Disability Discrimination: The Americans with Disabilities Act (“ADA”) prohibits discrimination against qualified individuals because such individual has a physical or mental condition that substantially limits a major life activity, has a history of a disability, or is believed to have a physical or mental impairment that is not transitory. Further, the ADA requires an employer to provide a reasonable accommodation to an employee or job applicant unless doing so would cause an undue hardship. And, finally, the ADA also prohibits discrimination based on a person’s relationship with a person with a disability. As relevant to ghosts, goblins, ghouls and zombies, the ADA is a Stephen King novel waiting to be written. Would a ghost be covered under the ADA? Merriam-Webster defines a ghost as “the soul of a dead person thought of as living . . . or appearing to living people.” Personally, when I think of ghosts, I think of Casper (my favorite Halloween costume for about 5 years (as a child)) or the ghosts in Ghostbusters. It is arguable that neither Casper or the Ghostbuster ghosts would be a “qualified individual with a disability.” Ghosts merely float around and may not be able to utilize a keyboard for typing or other essential functions of a job. Depending on the essential functions of the job and the size of your company, a ghost could be covered by the ADA and an individualized assessment will have be to done to determine whether reasonable accommodation is appropriate. The ADA could also protect Zombies if an employer “believes” that the Zombie has a disability. Whenever I see Zombies, they always appear to have missing body parts or other decay. Even if this does not rise to the level of an actual disability, employers need to be careful if they “regard” the Zombie as having a disability.

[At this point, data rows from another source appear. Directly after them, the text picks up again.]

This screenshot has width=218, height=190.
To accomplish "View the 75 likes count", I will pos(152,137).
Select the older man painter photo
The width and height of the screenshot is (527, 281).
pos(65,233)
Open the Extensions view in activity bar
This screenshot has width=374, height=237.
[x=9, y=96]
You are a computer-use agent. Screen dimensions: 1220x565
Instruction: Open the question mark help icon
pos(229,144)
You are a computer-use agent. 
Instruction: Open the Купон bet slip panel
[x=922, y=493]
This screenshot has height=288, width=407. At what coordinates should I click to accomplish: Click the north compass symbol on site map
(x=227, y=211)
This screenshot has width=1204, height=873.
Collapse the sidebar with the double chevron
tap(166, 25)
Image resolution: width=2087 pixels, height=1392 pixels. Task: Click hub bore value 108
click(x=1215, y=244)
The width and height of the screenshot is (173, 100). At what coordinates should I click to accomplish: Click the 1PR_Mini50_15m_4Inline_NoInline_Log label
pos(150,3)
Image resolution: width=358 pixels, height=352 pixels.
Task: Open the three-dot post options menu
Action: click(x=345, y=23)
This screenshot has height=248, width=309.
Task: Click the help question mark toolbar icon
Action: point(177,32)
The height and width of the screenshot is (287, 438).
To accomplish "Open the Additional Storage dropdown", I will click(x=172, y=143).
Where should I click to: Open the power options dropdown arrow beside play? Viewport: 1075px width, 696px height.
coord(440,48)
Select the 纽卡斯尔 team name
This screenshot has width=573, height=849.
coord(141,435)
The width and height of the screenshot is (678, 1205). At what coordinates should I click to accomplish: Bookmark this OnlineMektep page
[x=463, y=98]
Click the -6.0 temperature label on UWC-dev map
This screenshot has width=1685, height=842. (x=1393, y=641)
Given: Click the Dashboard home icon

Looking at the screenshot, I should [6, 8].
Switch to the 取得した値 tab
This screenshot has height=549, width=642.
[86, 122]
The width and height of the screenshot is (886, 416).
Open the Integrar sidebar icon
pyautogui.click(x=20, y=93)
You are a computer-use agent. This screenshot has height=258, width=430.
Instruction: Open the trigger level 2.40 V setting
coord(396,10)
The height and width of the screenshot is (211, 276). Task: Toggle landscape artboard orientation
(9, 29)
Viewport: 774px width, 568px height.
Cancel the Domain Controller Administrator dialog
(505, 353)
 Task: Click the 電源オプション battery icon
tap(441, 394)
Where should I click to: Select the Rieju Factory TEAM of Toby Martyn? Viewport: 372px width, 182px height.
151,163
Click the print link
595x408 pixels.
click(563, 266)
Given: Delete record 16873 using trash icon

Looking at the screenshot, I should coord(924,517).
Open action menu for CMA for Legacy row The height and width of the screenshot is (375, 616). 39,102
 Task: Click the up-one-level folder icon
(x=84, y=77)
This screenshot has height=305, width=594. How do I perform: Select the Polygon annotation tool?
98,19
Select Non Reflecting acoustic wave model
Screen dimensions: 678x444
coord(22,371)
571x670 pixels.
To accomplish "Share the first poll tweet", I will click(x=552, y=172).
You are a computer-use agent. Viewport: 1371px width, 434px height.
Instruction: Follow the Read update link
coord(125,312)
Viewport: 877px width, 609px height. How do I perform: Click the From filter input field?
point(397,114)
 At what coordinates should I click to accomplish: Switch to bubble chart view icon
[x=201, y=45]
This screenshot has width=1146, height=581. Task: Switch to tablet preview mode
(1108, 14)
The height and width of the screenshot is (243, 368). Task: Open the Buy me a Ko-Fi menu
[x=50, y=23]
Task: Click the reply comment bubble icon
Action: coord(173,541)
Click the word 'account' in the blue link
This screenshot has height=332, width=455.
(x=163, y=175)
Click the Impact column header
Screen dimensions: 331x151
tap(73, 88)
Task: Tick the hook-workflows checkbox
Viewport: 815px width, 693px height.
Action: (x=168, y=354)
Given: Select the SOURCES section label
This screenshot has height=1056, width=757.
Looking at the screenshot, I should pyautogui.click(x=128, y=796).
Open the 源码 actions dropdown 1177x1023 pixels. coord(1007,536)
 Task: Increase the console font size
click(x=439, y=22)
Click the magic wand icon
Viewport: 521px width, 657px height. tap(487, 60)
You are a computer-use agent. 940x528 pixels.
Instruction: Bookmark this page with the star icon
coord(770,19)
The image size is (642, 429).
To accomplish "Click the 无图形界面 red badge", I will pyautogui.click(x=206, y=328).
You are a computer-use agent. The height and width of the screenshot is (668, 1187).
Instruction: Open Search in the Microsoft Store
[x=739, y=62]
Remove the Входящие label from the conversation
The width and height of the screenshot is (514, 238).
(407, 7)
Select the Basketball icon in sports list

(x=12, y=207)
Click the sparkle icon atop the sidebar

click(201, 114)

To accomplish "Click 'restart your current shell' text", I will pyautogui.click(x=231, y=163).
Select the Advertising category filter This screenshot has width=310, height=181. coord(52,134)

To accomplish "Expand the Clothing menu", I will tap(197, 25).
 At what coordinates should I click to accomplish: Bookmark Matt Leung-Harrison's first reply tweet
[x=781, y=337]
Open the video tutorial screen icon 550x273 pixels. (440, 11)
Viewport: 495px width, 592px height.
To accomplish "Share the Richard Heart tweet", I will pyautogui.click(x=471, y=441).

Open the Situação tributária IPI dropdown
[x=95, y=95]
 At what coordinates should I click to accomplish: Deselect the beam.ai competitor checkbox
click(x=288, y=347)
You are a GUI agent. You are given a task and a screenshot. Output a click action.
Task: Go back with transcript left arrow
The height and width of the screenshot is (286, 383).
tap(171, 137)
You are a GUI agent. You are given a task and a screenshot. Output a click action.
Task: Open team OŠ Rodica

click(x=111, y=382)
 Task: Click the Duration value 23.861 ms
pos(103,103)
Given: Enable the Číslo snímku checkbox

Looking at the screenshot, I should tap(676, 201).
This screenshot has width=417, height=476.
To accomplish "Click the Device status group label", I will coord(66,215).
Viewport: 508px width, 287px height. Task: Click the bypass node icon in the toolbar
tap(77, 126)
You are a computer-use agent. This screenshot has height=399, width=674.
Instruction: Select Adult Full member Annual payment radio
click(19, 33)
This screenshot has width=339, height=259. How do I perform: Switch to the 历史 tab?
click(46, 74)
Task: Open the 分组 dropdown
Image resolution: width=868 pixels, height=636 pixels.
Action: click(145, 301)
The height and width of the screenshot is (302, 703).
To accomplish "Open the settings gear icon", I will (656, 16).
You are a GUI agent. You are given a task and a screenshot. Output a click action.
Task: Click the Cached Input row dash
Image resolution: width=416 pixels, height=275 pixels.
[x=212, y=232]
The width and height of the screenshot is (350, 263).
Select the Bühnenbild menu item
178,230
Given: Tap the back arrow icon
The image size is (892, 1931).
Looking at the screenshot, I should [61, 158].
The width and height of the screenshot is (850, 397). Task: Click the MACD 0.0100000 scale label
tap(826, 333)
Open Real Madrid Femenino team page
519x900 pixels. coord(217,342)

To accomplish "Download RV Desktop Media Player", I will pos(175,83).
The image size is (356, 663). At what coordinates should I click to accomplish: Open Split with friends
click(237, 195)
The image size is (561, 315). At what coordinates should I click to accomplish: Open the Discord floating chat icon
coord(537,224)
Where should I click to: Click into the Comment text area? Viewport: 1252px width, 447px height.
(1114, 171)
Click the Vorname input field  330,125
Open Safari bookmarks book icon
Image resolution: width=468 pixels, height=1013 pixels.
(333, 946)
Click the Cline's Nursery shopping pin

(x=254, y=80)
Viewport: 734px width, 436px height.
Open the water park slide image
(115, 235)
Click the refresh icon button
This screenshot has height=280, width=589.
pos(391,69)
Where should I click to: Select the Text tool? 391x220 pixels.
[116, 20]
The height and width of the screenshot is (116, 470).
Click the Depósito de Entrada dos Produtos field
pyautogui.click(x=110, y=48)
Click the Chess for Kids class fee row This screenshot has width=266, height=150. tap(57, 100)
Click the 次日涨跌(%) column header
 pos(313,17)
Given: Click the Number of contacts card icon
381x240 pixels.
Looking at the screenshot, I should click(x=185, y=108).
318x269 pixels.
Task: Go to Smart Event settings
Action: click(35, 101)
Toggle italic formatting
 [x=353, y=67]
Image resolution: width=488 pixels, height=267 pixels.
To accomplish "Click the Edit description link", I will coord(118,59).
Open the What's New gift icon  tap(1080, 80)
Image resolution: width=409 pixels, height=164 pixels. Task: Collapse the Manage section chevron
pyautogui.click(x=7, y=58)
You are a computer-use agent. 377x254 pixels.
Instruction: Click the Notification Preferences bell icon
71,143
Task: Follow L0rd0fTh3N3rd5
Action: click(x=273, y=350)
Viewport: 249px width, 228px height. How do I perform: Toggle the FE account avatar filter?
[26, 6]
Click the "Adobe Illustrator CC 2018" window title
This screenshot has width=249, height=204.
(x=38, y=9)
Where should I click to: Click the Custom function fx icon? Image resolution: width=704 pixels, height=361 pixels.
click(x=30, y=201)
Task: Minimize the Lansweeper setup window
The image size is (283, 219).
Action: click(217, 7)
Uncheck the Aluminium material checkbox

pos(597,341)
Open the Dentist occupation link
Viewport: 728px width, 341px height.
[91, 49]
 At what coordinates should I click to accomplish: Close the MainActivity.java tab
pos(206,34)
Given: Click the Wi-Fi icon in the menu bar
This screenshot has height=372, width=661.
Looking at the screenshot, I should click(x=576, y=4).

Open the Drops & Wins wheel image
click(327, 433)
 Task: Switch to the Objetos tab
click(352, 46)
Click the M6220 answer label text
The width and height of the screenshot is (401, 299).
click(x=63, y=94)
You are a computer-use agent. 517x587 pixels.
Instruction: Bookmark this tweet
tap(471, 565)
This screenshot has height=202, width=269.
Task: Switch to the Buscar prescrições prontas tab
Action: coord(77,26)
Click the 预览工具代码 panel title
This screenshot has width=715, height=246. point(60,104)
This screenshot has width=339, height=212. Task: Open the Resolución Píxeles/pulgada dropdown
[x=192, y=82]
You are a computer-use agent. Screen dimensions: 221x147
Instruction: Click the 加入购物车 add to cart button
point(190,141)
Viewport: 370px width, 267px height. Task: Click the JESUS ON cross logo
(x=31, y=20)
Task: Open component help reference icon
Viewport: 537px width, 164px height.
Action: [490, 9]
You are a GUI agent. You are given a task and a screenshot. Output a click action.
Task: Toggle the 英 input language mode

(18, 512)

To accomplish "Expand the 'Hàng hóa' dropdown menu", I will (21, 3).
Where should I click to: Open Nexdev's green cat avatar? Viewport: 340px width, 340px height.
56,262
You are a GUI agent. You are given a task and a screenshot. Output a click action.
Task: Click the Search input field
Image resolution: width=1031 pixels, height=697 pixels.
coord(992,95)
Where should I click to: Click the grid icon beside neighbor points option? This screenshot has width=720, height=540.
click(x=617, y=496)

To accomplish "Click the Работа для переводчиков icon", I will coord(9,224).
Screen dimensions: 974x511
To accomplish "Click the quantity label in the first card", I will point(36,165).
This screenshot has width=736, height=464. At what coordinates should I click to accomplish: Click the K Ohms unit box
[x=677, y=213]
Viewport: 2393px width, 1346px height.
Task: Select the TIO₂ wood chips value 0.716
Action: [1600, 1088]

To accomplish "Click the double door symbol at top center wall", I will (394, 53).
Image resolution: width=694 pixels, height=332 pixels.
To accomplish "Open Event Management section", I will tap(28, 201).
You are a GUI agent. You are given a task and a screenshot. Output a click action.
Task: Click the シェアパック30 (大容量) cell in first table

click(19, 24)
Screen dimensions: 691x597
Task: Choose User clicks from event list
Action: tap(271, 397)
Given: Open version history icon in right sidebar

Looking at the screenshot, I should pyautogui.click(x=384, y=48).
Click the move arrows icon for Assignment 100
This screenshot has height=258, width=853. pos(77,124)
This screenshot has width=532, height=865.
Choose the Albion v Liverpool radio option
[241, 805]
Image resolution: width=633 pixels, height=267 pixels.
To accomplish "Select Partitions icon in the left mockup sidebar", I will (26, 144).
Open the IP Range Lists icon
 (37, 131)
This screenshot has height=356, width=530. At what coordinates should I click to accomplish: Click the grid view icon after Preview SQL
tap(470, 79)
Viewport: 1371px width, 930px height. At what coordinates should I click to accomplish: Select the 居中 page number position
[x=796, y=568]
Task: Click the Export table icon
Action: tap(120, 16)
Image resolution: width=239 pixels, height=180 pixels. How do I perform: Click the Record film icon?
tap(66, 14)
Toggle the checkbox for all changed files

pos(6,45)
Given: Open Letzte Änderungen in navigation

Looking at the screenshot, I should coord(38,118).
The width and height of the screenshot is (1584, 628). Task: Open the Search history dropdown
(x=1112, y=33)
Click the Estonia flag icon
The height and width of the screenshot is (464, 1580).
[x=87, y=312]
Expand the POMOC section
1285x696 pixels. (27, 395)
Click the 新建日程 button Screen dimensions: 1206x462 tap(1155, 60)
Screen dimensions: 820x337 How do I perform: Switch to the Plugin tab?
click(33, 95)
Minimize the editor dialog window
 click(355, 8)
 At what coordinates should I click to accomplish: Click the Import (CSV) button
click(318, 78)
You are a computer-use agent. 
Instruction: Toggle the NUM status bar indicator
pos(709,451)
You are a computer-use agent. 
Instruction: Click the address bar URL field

Genetic Information Discrimination: The Genetic Information Nondiscrimination Act of 2008 (“GINA”), prohibits genetic information discrimination. This offers real protection for goblins and ghouls. Merriam-Webster defines a goblin as “an ugly and sometimes evil creature that likes to cause trouble.” A ghoul is “an evil creature . . . that robs graves and eats dead bodies.” Under GINA, genetic information includes information about an individual’s genetic tests, the genetic tests of a family member, as well as information about the manifestation of a disease or disorder in an individual’s family members. Now, goblins and ghouls are clearly defined as “evil creatures.” Goblins are also ugly. It is not the purpose of this article to speculate on the cause of goblins and ghouls condition — but, as employers, if a non-goblin/ghoul employee has a goblin/ghoul family history, that family history should be excluded/ignored when making employment decisions.
Religious Discrimination: Freedom from religious discrimination is part of the protections provided by Title VII. Religious discrimination involves treating a person unfavorably because of his/her religious beliefs (or who he/she is married to). Title VII requires an employer to reasonably accommodate an employee’s religious beliefs or practices, unless doing so would cause more than a minimal burden on the operations of the employer’s business. Accordingly, if a Zombie was practicing magic or other Zombie related practices, this could, for purposes of this article, trigger Title VII protections. That being said, if the Zombie’s behavior included seeking to make other employees “undead,” that is definitely a burden on an employer’s business (unless, of course, they no longer needed sleep and could no longer be injured on the job, but that just raises issues with the Fair Labor Standards Act and Occupational Safety and Health Act. . . .).
Practical Counsel: Every employer gets frustrated and believes that their employees are evil creatures (see definition of Goblin and Ghouls). All employees often believe that their employees are possessed (see definition of Zombie). And, of course, with the coming and going of employees, they can be Ghosts. . . . Our lesson, today on Halloween and always, is to treat all employees equally. Don’t make employment decisions based on differentiating factors without careful analysis of employment laws (and consultation with employment counsel).
With strong policies, good communication, and thoughtful decisions, employment law does not need to be scary — even if your employees are sometimes ghosts, goblins, ghouls or zombies.